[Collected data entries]

• • • •

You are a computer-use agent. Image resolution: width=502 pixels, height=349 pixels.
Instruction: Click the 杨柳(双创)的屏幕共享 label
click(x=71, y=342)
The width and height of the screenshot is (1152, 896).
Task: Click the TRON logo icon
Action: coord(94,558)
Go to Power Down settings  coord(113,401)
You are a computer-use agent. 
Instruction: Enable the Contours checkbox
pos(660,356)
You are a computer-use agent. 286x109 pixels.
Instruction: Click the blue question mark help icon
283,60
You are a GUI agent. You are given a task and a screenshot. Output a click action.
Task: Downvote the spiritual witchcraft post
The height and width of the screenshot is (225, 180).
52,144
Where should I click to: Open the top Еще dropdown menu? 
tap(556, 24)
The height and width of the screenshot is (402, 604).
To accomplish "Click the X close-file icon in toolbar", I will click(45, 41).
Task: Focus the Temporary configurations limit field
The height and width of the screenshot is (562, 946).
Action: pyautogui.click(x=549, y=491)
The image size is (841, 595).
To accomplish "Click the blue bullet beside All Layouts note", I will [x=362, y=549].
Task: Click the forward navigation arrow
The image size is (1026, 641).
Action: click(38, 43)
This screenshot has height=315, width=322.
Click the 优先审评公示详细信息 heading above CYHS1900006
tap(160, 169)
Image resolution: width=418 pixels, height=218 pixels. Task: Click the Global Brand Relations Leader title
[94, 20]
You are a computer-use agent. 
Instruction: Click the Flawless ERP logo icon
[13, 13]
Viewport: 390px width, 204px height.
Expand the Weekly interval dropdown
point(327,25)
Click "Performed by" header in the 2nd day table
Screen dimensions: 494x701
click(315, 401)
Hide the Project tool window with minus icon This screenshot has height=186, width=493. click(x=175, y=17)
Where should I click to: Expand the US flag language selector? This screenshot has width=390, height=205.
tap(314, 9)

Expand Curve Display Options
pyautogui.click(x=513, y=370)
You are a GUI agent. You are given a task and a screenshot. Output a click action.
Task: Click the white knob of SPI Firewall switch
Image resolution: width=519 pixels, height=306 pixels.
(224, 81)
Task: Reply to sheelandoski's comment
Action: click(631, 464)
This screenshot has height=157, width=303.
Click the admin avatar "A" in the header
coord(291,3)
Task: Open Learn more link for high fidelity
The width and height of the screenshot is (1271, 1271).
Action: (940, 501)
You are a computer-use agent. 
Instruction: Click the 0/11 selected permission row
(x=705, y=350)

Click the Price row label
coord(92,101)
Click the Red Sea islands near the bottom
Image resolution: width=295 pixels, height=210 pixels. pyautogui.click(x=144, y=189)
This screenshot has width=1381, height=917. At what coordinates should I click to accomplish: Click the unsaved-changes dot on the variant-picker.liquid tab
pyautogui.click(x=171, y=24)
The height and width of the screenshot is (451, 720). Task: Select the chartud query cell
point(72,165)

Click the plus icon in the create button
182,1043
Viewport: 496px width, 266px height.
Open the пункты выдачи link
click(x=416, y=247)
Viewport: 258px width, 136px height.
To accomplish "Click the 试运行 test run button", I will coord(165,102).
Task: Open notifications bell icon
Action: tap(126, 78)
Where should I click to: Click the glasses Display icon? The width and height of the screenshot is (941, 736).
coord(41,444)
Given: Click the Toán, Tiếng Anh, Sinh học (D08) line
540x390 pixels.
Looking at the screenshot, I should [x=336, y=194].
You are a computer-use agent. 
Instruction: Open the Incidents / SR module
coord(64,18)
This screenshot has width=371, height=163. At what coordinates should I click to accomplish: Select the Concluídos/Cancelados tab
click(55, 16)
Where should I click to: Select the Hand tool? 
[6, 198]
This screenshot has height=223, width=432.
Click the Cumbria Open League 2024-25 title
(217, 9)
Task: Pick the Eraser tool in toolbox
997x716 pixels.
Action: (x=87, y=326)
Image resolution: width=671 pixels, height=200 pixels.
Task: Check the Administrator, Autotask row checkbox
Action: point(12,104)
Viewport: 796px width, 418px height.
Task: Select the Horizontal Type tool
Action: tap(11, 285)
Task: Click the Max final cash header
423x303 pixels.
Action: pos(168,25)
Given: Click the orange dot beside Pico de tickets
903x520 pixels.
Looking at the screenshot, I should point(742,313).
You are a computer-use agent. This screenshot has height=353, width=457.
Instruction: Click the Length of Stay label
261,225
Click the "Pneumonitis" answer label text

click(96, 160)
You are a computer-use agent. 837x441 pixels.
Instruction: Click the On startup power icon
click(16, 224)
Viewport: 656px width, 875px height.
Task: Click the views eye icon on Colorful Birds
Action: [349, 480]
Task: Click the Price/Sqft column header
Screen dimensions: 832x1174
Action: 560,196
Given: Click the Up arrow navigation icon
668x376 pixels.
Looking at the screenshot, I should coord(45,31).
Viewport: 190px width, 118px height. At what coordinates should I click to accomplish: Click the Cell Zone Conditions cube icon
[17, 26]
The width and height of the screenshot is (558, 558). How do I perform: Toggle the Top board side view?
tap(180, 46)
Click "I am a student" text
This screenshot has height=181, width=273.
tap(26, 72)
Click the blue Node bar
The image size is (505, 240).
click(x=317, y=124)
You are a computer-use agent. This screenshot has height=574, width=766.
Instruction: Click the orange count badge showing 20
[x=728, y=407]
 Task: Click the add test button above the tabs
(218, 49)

• • • •

Task details: Please make an exact copy of every record, leaving nothing out.

Reply:
You are a computer-use agent. Image resolution: width=502 pixels, height=349 pixels.
Instruction: Click the 杨柳(双创)的屏幕共享 label
click(x=71, y=342)
The width and height of the screenshot is (1152, 896).
Task: Click the TRON logo icon
Action: coord(94,558)
Go to Power Down settings  coord(113,401)
You are a computer-use agent. 
Instruction: Enable the Contours checkbox
pos(660,356)
You are a computer-use agent. 286x109 pixels.
Instruction: Click the blue question mark help icon
283,60
You are a GUI agent. You are given a task and a screenshot. Output a click action.
Task: Downvote the spiritual witchcraft post
The height and width of the screenshot is (225, 180).
52,144
Where should I click to: Open the top Еще dropdown menu? 
tap(556, 24)
The height and width of the screenshot is (402, 604).
To accomplish "Click the X close-file icon in toolbar", I will click(45, 41).
Task: Focus the Temporary configurations limit field
The height and width of the screenshot is (562, 946).
Action: pyautogui.click(x=549, y=491)
The image size is (841, 595).
To accomplish "Click the blue bullet beside All Layouts note", I will [x=362, y=549].
Task: Click the forward navigation arrow
The image size is (1026, 641).
Action: click(38, 43)
This screenshot has height=315, width=322.
Click the 优先审评公示详细信息 heading above CYHS1900006
tap(160, 169)
Image resolution: width=418 pixels, height=218 pixels. Task: Click the Global Brand Relations Leader title
[94, 20]
You are a computer-use agent. 
Instruction: Click the Flawless ERP logo icon
[13, 13]
Viewport: 390px width, 204px height.
Expand the Weekly interval dropdown
point(327,25)
Click "Performed by" header in the 2nd day table
Screen dimensions: 494x701
click(315, 401)
Hide the Project tool window with minus icon This screenshot has height=186, width=493. click(x=175, y=17)
Where should I click to: Expand the US flag language selector? This screenshot has width=390, height=205.
tap(314, 9)

Expand Curve Display Options
pyautogui.click(x=513, y=370)
You are a GUI agent. You are given a task and a screenshot. Output a click action.
Task: Click the white knob of SPI Firewall switch
Image resolution: width=519 pixels, height=306 pixels.
(224, 81)
Task: Reply to sheelandoski's comment
Action: click(631, 464)
This screenshot has height=157, width=303.
Click the admin avatar "A" in the header
coord(291,3)
Task: Open Learn more link for high fidelity
The width and height of the screenshot is (1271, 1271).
Action: (940, 501)
You are a computer-use agent. 
Instruction: Click the 0/11 selected permission row
(x=705, y=350)

Click the Price row label
coord(92,101)
Click the Red Sea islands near the bottom
Image resolution: width=295 pixels, height=210 pixels. pyautogui.click(x=144, y=189)
This screenshot has width=1381, height=917. At what coordinates should I click to accomplish: Click the unsaved-changes dot on the variant-picker.liquid tab
pyautogui.click(x=171, y=24)
The height and width of the screenshot is (451, 720). Task: Select the chartud query cell
point(72,165)

Click the plus icon in the create button
182,1043
Viewport: 496px width, 266px height.
Open the пункты выдачи link
click(x=416, y=247)
Viewport: 258px width, 136px height.
To accomplish "Click the 试运行 test run button", I will coord(165,102).
Task: Open notifications bell icon
Action: tap(126, 78)
Where should I click to: Click the glasses Display icon? The width and height of the screenshot is (941, 736).
coord(41,444)
Given: Click the Toán, Tiếng Anh, Sinh học (D08) line
540x390 pixels.
Looking at the screenshot, I should [x=336, y=194].
You are a computer-use agent. 
Instruction: Open the Incidents / SR module
coord(64,18)
This screenshot has width=371, height=163. At what coordinates should I click to accomplish: Select the Concluídos/Cancelados tab
click(55, 16)
Where should I click to: Select the Hand tool? 
[6, 198]
This screenshot has height=223, width=432.
Click the Cumbria Open League 2024-25 title
(217, 9)
Task: Pick the Eraser tool in toolbox
997x716 pixels.
Action: (x=87, y=326)
Image resolution: width=671 pixels, height=200 pixels.
Task: Check the Administrator, Autotask row checkbox
Action: point(12,104)
Viewport: 796px width, 418px height.
Task: Select the Horizontal Type tool
Action: tap(11, 285)
Task: Click the Max final cash header
423x303 pixels.
Action: pos(168,25)
Given: Click the orange dot beside Pico de tickets
903x520 pixels.
Looking at the screenshot, I should point(742,313).
You are a computer-use agent. This screenshot has height=353, width=457.
Instruction: Click the Length of Stay label
261,225
Click the "Pneumonitis" answer label text

click(96, 160)
You are a computer-use agent. 837x441 pixels.
Instruction: Click the On startup power icon
click(16, 224)
Viewport: 656px width, 875px height.
Task: Click the views eye icon on Colorful Birds
Action: [349, 480]
Task: Click the Price/Sqft column header
Screen dimensions: 832x1174
Action: 560,196
Given: Click the Up arrow navigation icon
668x376 pixels.
Looking at the screenshot, I should coord(45,31).
Viewport: 190px width, 118px height. At what coordinates should I click to accomplish: Click the Cell Zone Conditions cube icon
[17, 26]
The width and height of the screenshot is (558, 558). How do I perform: Toggle the Top board side view?
tap(180, 46)
Click "I am a student" text
This screenshot has height=181, width=273.
tap(26, 72)
Click the blue Node bar
The image size is (505, 240).
click(x=317, y=124)
You are a computer-use agent. This screenshot has height=574, width=766.
Instruction: Click the orange count badge showing 20
[x=728, y=407]
 Task: Click the add test button above the tabs
(218, 49)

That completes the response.